R_t=t\mu^*(t) -\sum_{i=1}^{t}\Bbb{E}[X_i^{J_i}]


where J_i is the random variable that determines at round i, which arm I choose and \mu^*(t)=\max_{1\leq j\leq t}\mu_j, kwoning that I call X_i^{k} the random variable that I get at roung $i$ from arm 1\leq k\leq K. Then the goal is to compute \Bbb{E}[X_i^{J_i}] . My idea is to condition on the values of I_i :


\Bbb{E}[X_i^{J_i}]=\Bbb{E}[X_i^{J_i} | I_i=1 ]\epsilon_i + \Bbb{E}[X_i^{J_i} | I_i=0 ](1-\epsilon_i)


One has \Bbb{E}[X_i^{J_i} | I_i=1]=\sum_{k=1}^{K}\Bbb{E}[X_i^k](1/K) since if at round i the toss is a success, then I choose uniformly over all the K arms. Now \Bbb{E}[X_i^{J_i}|I_i=0]=\Bbb{E}[X_i^{t^*}] where t^*:=\text{argmax}_{1\leq j\leq t}\hat{\mu}_j.

So with these two results


R_t=t\mu^*(t)-\sum_{i=1}^{t}\sum_{k=1}^{K}(\mu_k/K)\epsilon_i-\sum_{i=1}^{t}\Bbb{E}[X_i^{t^*}](1-\epsilon_i)


I would like to know if my reasoning so far is correct, any help would be appreciated, thank you! In particular I don't really now what to do with the last term \sum_{i=1}^{t}\Bbb{E}[X_i^{t^*}](1-\epsilon_i).

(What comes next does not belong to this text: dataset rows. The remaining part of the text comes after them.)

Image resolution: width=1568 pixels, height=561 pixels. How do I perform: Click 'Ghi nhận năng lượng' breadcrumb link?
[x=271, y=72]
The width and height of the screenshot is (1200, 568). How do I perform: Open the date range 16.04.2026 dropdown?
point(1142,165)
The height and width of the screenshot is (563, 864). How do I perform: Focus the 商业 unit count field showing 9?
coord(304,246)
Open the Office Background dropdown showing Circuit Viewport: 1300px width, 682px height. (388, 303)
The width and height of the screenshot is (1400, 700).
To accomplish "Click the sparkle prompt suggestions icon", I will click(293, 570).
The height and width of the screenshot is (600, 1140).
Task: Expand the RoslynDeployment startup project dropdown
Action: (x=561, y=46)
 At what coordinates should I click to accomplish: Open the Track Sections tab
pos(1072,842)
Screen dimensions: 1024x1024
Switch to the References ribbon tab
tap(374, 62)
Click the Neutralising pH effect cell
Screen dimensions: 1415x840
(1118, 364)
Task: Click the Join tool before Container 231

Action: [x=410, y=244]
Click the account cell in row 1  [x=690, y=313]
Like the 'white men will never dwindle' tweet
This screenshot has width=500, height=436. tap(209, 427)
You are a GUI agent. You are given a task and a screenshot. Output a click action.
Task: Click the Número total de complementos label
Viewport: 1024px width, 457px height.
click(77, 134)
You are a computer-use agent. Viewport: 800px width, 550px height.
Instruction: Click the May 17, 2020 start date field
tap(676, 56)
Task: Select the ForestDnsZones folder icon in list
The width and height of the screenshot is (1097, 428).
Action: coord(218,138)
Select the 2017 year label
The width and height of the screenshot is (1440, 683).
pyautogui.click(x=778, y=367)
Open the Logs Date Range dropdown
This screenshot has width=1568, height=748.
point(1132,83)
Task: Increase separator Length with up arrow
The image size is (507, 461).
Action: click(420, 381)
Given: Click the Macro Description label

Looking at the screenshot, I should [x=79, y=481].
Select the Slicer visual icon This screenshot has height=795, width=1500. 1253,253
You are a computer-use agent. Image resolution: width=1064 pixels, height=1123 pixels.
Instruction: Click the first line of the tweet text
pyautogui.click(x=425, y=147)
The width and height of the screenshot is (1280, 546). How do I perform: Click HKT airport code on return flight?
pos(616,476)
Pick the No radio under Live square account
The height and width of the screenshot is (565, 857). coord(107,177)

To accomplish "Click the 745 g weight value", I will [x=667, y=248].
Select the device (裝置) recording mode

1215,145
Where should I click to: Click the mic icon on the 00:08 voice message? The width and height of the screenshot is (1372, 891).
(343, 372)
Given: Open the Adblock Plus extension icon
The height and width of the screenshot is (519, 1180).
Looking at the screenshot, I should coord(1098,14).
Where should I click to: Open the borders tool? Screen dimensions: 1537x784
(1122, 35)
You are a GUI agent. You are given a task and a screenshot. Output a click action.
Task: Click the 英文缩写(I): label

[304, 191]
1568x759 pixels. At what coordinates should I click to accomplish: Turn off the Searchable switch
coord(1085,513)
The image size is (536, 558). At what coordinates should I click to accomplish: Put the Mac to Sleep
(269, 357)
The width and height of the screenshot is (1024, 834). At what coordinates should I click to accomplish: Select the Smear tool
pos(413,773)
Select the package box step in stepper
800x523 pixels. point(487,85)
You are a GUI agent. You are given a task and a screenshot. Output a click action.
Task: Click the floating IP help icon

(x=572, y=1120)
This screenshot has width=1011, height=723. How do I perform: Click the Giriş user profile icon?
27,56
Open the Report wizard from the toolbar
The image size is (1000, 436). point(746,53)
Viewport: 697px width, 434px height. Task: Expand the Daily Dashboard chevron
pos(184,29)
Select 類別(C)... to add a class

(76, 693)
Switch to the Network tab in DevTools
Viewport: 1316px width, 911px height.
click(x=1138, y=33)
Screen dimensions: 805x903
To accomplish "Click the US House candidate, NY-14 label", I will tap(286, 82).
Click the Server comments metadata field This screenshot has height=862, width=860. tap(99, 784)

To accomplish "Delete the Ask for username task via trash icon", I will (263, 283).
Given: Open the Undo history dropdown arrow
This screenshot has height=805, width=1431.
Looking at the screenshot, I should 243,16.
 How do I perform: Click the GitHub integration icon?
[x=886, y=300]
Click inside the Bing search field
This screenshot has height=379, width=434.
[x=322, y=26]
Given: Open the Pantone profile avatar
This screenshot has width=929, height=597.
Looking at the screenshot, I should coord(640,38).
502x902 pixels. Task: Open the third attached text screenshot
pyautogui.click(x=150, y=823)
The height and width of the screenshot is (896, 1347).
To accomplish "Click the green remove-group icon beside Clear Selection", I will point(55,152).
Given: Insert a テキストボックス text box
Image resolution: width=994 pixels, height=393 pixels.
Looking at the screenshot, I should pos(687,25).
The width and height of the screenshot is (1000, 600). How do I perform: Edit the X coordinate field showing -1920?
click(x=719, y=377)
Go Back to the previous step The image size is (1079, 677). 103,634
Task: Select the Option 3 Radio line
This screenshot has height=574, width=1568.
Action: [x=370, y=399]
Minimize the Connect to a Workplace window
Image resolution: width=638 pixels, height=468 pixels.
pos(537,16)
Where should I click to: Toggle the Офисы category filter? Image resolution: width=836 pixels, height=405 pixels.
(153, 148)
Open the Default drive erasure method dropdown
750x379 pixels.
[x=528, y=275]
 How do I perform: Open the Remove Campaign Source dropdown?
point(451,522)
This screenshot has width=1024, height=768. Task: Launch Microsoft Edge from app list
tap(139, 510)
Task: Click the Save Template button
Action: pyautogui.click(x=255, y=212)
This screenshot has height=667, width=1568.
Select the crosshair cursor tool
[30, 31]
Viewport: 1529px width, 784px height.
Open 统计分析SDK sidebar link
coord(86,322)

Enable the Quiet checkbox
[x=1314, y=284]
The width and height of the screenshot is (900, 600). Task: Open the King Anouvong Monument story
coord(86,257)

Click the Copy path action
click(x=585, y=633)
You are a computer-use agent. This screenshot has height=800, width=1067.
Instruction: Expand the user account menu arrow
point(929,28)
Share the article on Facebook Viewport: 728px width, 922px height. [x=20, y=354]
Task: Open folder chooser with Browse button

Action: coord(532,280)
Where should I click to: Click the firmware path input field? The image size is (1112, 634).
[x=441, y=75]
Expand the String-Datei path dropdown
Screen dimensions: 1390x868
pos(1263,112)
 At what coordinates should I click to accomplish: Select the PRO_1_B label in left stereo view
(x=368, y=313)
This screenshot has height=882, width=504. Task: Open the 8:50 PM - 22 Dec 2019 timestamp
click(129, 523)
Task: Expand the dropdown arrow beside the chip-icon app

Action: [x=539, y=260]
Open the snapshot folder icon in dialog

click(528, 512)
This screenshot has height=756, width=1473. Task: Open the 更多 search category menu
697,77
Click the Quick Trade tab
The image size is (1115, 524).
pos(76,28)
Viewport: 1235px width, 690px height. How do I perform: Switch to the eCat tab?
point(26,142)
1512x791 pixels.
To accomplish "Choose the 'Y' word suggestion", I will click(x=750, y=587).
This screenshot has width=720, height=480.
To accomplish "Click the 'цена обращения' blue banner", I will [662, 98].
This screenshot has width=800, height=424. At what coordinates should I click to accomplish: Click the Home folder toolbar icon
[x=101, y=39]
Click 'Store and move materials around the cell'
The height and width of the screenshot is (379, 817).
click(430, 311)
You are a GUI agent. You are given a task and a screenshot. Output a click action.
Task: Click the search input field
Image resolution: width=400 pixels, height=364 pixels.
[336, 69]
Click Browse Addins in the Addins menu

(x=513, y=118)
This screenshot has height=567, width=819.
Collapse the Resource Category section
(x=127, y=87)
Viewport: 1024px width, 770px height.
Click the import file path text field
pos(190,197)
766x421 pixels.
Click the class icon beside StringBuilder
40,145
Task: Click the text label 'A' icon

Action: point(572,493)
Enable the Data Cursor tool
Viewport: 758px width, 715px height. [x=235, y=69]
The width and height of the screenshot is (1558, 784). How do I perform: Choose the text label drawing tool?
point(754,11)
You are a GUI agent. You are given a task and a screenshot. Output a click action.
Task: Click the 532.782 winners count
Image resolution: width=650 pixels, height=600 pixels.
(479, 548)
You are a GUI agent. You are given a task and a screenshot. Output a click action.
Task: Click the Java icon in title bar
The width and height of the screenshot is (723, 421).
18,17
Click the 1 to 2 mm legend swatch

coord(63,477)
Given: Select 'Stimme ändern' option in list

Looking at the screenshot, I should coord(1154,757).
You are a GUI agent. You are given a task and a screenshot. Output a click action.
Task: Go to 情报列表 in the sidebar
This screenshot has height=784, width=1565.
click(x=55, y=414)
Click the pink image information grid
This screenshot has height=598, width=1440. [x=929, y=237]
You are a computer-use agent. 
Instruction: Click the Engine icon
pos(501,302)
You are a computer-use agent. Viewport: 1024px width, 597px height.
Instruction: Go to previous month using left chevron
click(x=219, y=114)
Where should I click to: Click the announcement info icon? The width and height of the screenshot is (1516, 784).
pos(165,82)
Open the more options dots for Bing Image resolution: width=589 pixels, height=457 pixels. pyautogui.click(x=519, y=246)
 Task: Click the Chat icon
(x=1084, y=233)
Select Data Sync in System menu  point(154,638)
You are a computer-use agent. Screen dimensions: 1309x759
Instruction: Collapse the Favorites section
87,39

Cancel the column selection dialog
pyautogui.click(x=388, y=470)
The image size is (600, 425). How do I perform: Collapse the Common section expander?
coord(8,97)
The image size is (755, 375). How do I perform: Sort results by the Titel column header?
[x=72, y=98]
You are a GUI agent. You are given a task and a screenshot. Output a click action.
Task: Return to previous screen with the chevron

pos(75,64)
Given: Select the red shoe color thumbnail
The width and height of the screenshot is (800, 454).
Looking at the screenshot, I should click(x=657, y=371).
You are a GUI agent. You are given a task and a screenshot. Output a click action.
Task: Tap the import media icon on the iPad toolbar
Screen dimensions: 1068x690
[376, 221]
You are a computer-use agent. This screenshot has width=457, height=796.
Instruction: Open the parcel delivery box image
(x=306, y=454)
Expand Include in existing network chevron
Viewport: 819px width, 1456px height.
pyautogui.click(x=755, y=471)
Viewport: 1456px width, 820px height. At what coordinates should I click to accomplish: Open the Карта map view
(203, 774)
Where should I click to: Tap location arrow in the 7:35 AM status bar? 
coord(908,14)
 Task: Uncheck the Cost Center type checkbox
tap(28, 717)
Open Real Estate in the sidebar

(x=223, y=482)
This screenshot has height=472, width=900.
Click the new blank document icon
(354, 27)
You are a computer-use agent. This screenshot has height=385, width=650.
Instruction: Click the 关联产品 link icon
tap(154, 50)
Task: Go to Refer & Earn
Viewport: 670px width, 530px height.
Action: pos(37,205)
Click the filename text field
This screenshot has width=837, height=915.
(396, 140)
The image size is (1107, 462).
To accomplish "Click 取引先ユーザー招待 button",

En réponse à Gabin Paul Jacques Leroy

Re: Problem 3: Epsilon-Greedy Algorithm - HMW 4

par Thomas Weinberger,
Dear Gabin,

Your approach looks reasonable! Regarding the last term: try to write down each \mathbb{E}[X_{i}^t*}] explicitly as a sum of products (regret when choosing arm 1 \leq t \leq k times the probability of arm t^* looking the best). Moreover, note that the latter probability can be upper bounded by the prob. that arm t^* looks better than just the optimal arm (arm 1 by convention).

You might also want to take a look at my recent post in the discussion forum.

Best,
Thomas